On a hot, sunny day, the temperature on the surface of a traditional black roof can be more than 150 degrees Fahrenheit (65 degrees Celsius). When you imagine that sweltering rooftop next to many others, it's no surprise that the air in a large city filled with dark, heat-absorbing rooftops can often be hotter than the air in surrounding areas.
Even in rural and suburban neighborhoods, the heat absorbed by a traditional roof on a sunny day raises temperatures inside the house, contributing to higher air conditioning requirements, steeper energy costs and discomfort for those without air conditioning. Fortunately, the remedy for all this extra heat — a cool roof — is relatively low-tech, low-cost and increasingly easy to find.

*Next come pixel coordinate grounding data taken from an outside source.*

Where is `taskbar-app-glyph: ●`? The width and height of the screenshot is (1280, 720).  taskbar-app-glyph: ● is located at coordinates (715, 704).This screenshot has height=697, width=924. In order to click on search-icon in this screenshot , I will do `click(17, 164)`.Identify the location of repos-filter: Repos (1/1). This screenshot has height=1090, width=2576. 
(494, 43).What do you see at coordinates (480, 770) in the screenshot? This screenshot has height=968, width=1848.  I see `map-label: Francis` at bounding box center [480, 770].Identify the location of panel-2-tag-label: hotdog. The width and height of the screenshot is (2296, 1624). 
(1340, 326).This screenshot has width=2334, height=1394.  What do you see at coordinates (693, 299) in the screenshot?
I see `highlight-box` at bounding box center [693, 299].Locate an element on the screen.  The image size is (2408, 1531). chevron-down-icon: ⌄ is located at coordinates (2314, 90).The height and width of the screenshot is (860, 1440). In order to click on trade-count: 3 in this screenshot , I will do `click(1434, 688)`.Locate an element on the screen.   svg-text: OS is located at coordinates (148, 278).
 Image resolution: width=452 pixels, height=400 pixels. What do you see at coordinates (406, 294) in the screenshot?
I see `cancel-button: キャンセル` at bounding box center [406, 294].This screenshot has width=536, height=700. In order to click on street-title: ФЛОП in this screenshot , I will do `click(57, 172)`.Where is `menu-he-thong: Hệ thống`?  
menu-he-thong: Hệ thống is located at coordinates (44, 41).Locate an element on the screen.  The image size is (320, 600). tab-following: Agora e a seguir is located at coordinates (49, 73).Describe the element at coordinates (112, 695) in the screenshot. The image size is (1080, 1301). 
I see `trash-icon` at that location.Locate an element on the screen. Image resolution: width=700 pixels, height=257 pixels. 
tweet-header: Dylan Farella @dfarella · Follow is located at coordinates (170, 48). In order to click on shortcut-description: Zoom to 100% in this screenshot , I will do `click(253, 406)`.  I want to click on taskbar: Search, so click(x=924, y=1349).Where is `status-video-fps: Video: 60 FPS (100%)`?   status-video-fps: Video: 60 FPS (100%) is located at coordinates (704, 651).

A cool roof is a roof designed to maintain a lower surface temperature in bright sunshine, more than 50 degrees F (28 degrees C) cooler than a traditional roof. The surface of a cool roof reflects more sunlight and releases more heat than a so-called hot or dark roof. While the term "cool roof" is sometimes used to describe any roofing surface that is cooler than a standard rooftop, green certification programs such as LEED, Energy Star and the Department of Energy Building Technology Program base their respective cool-roof credentials on a roofing material's ability to reflect the sun (solar reflectance) and release absorbed heat (emissivity). The higher the solar reflectance and emissivity (in decimals on a scale from 0 to 1), the cooler the roof. 0 would represent truest black and 1 would represent truest white.